Para Eurico Castro Alves, o setor público tem de trabalhar cada vez mais em rede e não em compartimentos separados, destacando a possibilidade de as câmaras municipais poderem vir a ter um papel importante neste setor. Depois, o especialista refere que “o sector privado tem progressivamente vindo a ganhar peso”, o que implica duas necessidades muito importantes. “Há que fortalecer o sector da regulação”, diz Castro Alves, ao mesmo tempo que recorda que “o regulador é o agente que protege os interesses dos consumidores” o que implica “a existência de uma entidade verdadeiramente independente que distribua e que vigie as regras de funcionamento do sector e que possa assegurar a protecção dos interesses do cidadão”.

O ex-secretário de Estado não esquece o desafio provocado pela esperança de vida em Portugal que num prazo de 20 anos ” não parou de crescer”, dando o exemplo de que “em 1990 a esperança média era de 67 anos, sendo hoje de mais 20 anos”.
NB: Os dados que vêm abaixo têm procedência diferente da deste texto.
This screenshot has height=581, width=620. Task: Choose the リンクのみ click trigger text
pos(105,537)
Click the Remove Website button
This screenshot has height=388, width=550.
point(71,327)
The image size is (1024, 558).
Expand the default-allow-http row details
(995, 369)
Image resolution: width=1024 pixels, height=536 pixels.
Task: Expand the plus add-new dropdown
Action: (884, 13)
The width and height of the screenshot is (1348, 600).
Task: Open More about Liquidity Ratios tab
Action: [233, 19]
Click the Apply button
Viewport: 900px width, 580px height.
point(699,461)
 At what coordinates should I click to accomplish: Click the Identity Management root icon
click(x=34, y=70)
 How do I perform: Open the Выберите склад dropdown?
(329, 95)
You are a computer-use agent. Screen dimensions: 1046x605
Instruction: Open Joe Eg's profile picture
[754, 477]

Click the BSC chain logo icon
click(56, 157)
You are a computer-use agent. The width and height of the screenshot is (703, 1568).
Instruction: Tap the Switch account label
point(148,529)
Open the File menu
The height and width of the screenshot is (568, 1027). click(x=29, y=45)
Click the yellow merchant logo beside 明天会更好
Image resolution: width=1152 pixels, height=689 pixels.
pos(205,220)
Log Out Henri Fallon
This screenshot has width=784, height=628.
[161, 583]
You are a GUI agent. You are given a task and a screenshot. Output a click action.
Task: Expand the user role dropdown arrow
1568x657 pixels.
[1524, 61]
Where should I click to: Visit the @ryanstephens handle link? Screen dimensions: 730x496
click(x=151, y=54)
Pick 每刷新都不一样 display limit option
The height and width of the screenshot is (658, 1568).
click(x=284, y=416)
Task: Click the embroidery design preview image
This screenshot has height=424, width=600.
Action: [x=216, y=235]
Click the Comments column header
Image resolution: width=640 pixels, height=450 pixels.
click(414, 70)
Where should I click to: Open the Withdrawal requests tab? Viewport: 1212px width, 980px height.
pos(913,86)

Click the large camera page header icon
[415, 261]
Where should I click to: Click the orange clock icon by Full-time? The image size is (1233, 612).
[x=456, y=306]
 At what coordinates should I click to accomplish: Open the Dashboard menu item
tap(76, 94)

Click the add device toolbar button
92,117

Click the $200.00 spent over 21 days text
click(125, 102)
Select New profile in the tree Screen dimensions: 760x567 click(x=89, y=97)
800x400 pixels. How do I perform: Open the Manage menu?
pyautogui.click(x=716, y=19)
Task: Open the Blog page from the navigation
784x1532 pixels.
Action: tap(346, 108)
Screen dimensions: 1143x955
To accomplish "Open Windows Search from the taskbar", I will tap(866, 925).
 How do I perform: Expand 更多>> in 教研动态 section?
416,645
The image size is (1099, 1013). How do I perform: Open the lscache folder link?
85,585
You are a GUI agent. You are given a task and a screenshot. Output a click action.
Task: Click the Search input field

Apesar das críticas, Castro Alves admite que “comparado com o resto do mundo, temos razões para estarmos satisfeitos”. O Director do Departamento de Cirurgia do Centro Hospitalar do Porto garante que “nós estamos a conseguir fazer muito e muito bem gastando muito menos”, o que só tem uma explicação: ” Portugal tem conseguido formar recursos humanos na saúde de excelência que fazem todos os dias pequenos milagres”. Castro Alves assegura que “há milhares e milhares de horas extraordinárias que o Estado está a dever aos profissionais e que não consegue pagar e eles nem assim deixam de cumprir com a sua função”. “Este é se calhar um dos melhores ouros que nós temos”, conclui.